::: Data in this exercise

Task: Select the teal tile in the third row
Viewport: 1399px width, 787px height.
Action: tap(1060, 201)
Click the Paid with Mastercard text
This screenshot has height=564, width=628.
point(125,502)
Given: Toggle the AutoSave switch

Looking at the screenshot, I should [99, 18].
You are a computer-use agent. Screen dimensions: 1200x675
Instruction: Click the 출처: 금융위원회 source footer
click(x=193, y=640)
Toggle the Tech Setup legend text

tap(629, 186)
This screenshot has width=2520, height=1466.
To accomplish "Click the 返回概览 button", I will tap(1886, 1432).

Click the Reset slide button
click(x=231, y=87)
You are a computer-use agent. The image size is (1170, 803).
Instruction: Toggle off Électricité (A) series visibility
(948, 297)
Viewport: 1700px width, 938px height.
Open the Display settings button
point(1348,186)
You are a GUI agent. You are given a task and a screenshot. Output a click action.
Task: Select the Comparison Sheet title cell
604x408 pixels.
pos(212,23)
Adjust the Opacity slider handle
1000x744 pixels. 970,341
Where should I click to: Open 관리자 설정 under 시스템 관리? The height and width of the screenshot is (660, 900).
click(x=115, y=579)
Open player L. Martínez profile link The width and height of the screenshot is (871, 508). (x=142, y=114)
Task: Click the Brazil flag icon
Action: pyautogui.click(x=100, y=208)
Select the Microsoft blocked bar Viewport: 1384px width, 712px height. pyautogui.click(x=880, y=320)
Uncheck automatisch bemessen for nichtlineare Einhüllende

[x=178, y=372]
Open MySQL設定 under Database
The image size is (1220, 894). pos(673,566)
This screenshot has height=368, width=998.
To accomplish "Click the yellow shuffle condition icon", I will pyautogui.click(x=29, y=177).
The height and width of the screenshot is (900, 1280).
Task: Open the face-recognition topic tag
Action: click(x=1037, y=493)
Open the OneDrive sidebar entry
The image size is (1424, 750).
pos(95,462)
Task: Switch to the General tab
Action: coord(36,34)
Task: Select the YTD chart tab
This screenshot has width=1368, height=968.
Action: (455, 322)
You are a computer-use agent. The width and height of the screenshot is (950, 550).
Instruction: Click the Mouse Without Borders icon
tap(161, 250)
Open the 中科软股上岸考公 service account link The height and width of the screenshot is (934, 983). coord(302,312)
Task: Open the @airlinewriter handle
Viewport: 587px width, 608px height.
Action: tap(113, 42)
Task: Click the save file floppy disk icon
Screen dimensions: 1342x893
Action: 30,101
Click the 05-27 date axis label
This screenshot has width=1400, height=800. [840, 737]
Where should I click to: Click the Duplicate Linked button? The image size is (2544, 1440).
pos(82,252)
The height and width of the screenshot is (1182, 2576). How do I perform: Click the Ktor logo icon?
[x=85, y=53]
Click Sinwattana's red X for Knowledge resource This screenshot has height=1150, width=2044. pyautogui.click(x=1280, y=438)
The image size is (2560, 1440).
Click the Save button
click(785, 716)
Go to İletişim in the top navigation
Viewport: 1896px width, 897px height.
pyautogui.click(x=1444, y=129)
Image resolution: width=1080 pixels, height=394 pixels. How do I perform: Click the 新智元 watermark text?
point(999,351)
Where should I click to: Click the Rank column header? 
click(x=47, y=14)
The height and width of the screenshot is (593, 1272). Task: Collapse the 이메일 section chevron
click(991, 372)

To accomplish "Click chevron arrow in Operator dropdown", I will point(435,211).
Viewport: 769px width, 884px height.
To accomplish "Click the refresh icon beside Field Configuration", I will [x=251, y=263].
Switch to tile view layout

::::::

> What is asked: Could you output every line of the records above as a numbered list, with the blank lines left out?

> Answer below:
1. Task: Select the teal tile in the third row
2. Viewport: 1399px width, 787px height.
3. Action: tap(1060, 201)
4. Click the Paid with Mastercard text
5. This screenshot has height=564, width=628.
6. point(125,502)
7. Given: Toggle the AutoSave switch
8. Looking at the screenshot, I should [99, 18].
9. You are a computer-use agent. Screen dimensions: 1200x675
10. Instruction: Click the 출처: 금융위원회 source footer
11. click(x=193, y=640)
12. Toggle the Tech Setup legend text
13. tap(629, 186)
14. This screenshot has width=2520, height=1466.
15. To accomplish "Click the 返回概览 button", I will tap(1886, 1432).
16. Click the Reset slide button
17. click(x=231, y=87)
18. You are a computer-use agent. The image size is (1170, 803).
19. Instruction: Toggle off Électricité (A) series visibility
20. (948, 297)
21. Viewport: 1700px width, 938px height.
22. Open the Display settings button
23. point(1348,186)
24. You are a GUI agent. You are given a task and a screenshot. Output a click action.
25. Task: Select the Comparison Sheet title cell
26. 604x408 pixels.
27. pos(212,23)
28. Adjust the Opacity slider handle
29. 1000x744 pixels. 970,341
30. Where should I click to: Open 관리자 설정 under 시스템 관리? The height and width of the screenshot is (660, 900).
31. click(x=115, y=579)
32. Open player L. Martínez profile link The width and height of the screenshot is (871, 508). (x=142, y=114)
33. Task: Click the Brazil flag icon
34. Action: pyautogui.click(x=100, y=208)
35. Select the Microsoft blocked bar Viewport: 1384px width, 712px height. pyautogui.click(x=880, y=320)
36. Uncheck automatisch bemessen for nichtlineare Einhüllende
37. [x=178, y=372]
38. Open MySQL設定 under Database
39. The image size is (1220, 894). pos(673,566)
40. This screenshot has height=368, width=998.
41. To accomplish "Click the yellow shuffle condition icon", I will pyautogui.click(x=29, y=177).
42. The height and width of the screenshot is (900, 1280).
43. Task: Open the face-recognition topic tag
44. Action: click(x=1037, y=493)
45. Open the OneDrive sidebar entry
46. The image size is (1424, 750).
47. pos(95,462)
48. Task: Switch to the General tab
49. Action: coord(36,34)
50. Task: Select the YTD chart tab
51. This screenshot has width=1368, height=968.
52. Action: (455, 322)
53. You are a computer-use agent. The width and height of the screenshot is (950, 550).
54. Instruction: Click the Mouse Without Borders icon
55. tap(161, 250)
56. Open the 中科软股上岸考公 service account link The height and width of the screenshot is (934, 983). coord(302,312)
57. Task: Open the @airlinewriter handle
58. Viewport: 587px width, 608px height.
59. Action: tap(113, 42)
60. Task: Click the save file floppy disk icon
61. Screen dimensions: 1342x893
62. Action: 30,101
63. Click the 05-27 date axis label
64. This screenshot has width=1400, height=800. [840, 737]
65. Where should I click to: Click the Duplicate Linked button? The image size is (2544, 1440).
66. pos(82,252)
67. The height and width of the screenshot is (1182, 2576). How do I perform: Click the Ktor logo icon?
68. [x=85, y=53]
69. Click Sinwattana's red X for Knowledge resource This screenshot has height=1150, width=2044. pyautogui.click(x=1280, y=438)
70. The image size is (2560, 1440).
71. Click the Save button
72. click(785, 716)
73. Go to İletişim in the top navigation
74. Viewport: 1896px width, 897px height.
75. pyautogui.click(x=1444, y=129)
76. Image resolution: width=1080 pixels, height=394 pixels. How do I perform: Click the 新智元 watermark text?
77. point(999,351)
78. Where should I click to: Click the Rank column header? 
79. click(x=47, y=14)
80. The height and width of the screenshot is (593, 1272). Task: Collapse the 이메일 section chevron
81. click(991, 372)
82. To accomplish "Click chevron arrow in Operator dropdown", I will point(435,211).
83. Viewport: 769px width, 884px height.
84. To accomplish "Click the refresh icon beside Field Configuration", I will [x=251, y=263].
85. Switch to tile view layout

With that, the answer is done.